• **Work order**
From the listing below, extract each line containing the string "button".

Start of Records supplied

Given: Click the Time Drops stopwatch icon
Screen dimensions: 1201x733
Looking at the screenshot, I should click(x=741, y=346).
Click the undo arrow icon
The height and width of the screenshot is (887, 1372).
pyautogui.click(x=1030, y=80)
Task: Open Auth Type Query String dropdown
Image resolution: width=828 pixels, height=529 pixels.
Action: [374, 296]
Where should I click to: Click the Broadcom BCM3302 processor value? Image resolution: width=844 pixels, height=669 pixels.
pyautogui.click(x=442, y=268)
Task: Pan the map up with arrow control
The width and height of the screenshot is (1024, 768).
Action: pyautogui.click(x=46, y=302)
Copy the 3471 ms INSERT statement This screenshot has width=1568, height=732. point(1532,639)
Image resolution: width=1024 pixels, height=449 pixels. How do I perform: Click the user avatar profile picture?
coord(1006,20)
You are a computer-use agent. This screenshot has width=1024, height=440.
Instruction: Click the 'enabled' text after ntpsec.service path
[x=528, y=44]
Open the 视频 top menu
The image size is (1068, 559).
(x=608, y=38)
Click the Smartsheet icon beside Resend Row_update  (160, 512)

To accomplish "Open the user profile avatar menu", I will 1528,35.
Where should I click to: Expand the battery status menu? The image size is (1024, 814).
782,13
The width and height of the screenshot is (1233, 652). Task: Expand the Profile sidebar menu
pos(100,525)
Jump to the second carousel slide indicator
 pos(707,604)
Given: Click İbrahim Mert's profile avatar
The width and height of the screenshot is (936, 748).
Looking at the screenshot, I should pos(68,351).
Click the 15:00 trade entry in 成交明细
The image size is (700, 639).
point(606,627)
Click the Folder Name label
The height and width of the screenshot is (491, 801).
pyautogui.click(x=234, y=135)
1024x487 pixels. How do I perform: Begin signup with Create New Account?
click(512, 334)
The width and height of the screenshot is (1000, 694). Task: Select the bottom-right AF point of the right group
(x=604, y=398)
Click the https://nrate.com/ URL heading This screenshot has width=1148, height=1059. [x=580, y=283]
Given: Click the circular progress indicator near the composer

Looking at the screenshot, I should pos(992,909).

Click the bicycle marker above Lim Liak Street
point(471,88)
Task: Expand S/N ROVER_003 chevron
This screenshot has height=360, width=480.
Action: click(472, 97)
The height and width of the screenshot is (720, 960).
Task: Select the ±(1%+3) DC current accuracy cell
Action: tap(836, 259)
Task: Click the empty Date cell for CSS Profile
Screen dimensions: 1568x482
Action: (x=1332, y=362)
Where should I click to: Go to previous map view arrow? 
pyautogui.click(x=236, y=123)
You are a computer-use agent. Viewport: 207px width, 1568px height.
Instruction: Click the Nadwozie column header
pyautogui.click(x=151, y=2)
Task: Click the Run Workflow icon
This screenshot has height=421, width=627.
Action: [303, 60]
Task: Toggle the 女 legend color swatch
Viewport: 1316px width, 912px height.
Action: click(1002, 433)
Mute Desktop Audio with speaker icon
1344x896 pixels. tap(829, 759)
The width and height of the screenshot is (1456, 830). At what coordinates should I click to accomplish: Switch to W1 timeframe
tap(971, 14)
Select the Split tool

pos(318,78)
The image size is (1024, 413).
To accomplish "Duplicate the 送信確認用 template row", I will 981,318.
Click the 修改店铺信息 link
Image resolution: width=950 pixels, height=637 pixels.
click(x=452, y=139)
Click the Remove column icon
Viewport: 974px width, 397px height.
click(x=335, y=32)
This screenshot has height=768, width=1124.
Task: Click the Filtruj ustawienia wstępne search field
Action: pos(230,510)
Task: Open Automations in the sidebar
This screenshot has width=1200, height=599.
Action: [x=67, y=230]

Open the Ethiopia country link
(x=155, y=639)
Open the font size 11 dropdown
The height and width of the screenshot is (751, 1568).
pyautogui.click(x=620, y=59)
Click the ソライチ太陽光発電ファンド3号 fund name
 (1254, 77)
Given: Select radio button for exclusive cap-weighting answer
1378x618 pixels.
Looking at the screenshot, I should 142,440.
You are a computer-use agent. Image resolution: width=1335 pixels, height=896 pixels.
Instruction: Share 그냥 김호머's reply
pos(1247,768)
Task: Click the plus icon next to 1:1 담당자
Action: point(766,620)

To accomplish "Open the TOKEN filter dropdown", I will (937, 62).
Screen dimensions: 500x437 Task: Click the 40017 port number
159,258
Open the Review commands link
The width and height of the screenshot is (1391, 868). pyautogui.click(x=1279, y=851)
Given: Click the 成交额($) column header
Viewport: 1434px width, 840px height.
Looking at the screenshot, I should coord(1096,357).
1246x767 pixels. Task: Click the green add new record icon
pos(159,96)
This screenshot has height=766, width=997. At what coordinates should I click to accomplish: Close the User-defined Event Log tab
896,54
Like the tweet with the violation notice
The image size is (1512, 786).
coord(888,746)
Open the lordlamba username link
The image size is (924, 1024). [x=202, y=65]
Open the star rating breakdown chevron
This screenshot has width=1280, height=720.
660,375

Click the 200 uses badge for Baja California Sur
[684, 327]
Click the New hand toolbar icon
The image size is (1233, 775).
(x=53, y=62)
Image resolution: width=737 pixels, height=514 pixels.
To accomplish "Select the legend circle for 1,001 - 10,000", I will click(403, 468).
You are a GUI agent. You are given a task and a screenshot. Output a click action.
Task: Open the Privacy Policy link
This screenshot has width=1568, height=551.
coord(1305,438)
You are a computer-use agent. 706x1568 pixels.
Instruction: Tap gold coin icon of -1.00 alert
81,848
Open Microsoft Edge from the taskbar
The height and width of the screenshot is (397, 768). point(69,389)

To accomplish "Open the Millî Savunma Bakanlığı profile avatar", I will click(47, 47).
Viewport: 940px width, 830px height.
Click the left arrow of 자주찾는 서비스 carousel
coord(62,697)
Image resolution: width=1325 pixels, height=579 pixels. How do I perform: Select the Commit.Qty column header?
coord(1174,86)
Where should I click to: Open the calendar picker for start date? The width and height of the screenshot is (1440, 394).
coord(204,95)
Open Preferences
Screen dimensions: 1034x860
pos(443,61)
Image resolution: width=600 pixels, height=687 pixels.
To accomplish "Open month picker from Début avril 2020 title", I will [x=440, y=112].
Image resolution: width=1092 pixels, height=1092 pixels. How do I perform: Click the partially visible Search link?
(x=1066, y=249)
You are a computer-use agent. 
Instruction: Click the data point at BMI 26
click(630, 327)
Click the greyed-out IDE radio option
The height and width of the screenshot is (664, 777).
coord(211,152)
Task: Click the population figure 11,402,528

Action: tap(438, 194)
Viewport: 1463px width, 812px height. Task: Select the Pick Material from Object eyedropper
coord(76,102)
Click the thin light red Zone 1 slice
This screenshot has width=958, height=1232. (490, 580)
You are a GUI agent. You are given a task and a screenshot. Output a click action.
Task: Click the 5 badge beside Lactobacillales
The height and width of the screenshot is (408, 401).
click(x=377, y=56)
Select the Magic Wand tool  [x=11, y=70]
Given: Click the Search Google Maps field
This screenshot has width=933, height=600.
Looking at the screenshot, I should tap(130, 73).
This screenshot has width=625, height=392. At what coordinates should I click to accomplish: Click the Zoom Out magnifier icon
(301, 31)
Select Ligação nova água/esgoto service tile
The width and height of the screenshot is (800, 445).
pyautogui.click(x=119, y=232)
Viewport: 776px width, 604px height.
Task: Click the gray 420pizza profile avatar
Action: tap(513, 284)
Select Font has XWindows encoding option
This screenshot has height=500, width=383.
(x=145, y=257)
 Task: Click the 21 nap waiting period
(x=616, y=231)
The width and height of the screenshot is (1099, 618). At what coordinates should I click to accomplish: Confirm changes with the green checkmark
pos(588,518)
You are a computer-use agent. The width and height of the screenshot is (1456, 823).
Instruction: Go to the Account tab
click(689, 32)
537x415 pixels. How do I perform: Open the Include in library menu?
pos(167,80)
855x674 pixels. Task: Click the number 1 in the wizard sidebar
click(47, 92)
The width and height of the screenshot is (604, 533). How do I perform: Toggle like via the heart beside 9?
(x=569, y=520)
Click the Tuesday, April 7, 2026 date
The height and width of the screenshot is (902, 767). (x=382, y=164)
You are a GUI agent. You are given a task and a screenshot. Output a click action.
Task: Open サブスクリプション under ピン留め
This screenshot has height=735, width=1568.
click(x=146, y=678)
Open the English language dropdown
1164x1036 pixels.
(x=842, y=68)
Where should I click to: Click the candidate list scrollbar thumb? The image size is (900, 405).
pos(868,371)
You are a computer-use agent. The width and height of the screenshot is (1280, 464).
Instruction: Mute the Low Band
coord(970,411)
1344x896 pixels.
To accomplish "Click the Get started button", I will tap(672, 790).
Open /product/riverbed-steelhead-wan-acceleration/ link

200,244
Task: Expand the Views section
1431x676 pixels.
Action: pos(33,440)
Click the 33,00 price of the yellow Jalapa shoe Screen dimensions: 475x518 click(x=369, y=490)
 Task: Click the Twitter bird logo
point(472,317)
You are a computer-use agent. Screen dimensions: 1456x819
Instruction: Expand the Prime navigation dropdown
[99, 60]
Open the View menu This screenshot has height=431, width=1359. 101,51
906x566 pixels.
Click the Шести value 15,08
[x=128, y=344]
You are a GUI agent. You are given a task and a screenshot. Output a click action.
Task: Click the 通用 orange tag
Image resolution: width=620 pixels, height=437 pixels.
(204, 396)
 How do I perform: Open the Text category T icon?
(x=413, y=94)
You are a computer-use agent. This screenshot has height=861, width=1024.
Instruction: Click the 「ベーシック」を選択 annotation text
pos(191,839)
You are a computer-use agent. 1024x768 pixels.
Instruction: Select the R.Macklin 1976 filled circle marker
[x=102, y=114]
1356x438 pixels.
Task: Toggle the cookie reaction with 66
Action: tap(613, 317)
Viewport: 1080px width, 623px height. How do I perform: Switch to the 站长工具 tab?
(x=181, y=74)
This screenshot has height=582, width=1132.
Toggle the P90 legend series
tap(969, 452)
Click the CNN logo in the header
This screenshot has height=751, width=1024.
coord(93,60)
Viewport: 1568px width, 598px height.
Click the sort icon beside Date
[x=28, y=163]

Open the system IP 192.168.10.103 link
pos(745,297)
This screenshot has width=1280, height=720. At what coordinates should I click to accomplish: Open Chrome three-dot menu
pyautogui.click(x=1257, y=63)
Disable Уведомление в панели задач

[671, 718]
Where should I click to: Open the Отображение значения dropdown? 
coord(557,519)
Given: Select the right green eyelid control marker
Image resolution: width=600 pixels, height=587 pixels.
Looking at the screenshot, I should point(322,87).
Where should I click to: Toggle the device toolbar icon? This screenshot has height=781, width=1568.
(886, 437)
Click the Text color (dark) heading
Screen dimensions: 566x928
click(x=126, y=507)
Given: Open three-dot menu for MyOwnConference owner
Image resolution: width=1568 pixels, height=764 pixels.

End of Records supplied

• **Written solution**
Given: Select radio button for exclusive cap-weighting answer
To accomplish "Click the Get started button", I will tap(672, 790).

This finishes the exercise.